Hansen v. Heath

Decision Date23 April 1993
Docket NumberNo. 920225,920225
Citation852 P.2d 977
PartiesGail O. HANSEN, Plaintiff and Appellant, v. John HEATH, Personal Representative of the Estate of James Woo, Deceased, Defendant and Appellee.
CourtUtah Supreme Court

John Farrell Fay, Jim Mouritsen, Mitchell R. Jensen, Salt Lake City, for plaintiff.

Roger H. Bullock, Salt Lake City, for defendant.

HALL, Chief Justice:

Plaintiff Gail Hansen appeals a jury verdict of no cause in her action to recover for injuries sustained in an automobile accident involving James Woo. 1 We affirm.

I. FACTS

On July 15, 1988, Hansen was injured when Woo's vehicle struck her vehicle from behind. At the time of the accident, Woo, then 78 years old, was returning from a doctor appointment at the Veteran's Administration Hospital ("VA"), where he was receiving on-going treatment for shortness of breath associated with lung and heart disease. Woo's medical records revealed that on the day of the accident, his condition was improving and he was sent home with no restrictions on driving.

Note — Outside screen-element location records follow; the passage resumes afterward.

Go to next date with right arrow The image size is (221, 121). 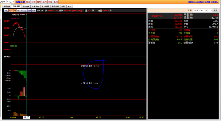click(211, 10)
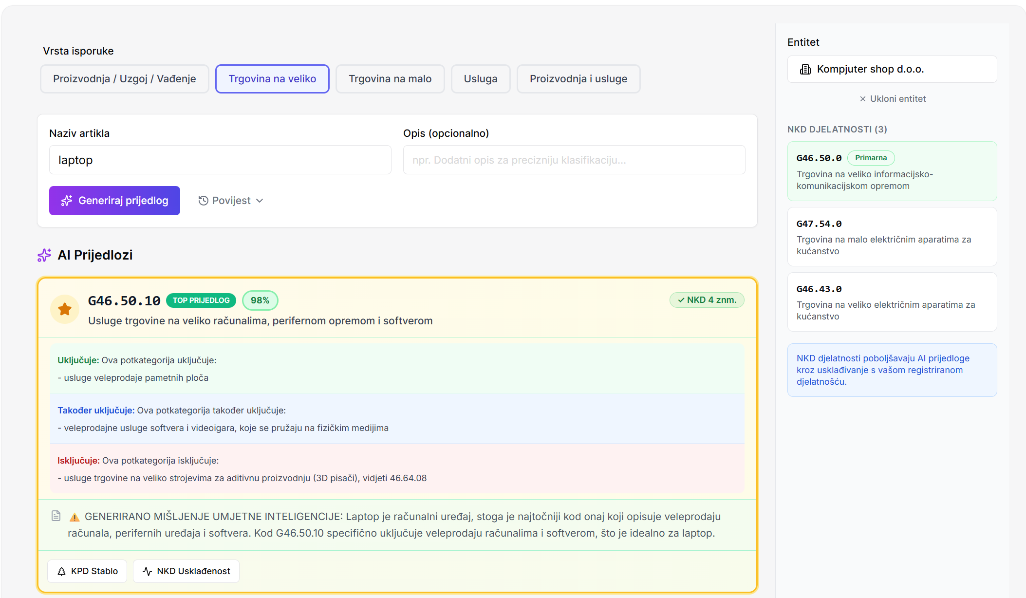Click the history clock icon by Povijest
The image size is (1026, 598).
(x=203, y=201)
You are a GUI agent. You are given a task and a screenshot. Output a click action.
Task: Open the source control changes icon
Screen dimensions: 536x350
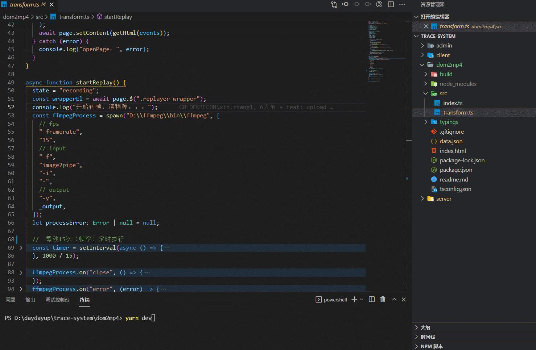tap(334, 5)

At the accident scene, paramedics examined Woo and later noted in their report that Woo had possibly suffered a syncopal episode. A syncopal episode occurs when a person suddenly loses consciousness without warning. It appears that Woo did not volunteer any information to the paramedics concerning any loss of consciousness. Instead, the paramedics reached that conclusion independently.

Shortly after the accident, Woo was transported to the VA, where he told his treating physician that he had suddenly lost consciousness without warning and that he remembered nothing about the accident until a woman was pulling him from his car after the collision. Woo's physician diagnosed his condition as "syncope and CHF (coronary heart failure)." Woo was admitted to the hospital for six days and received treatment for the syncopal episode.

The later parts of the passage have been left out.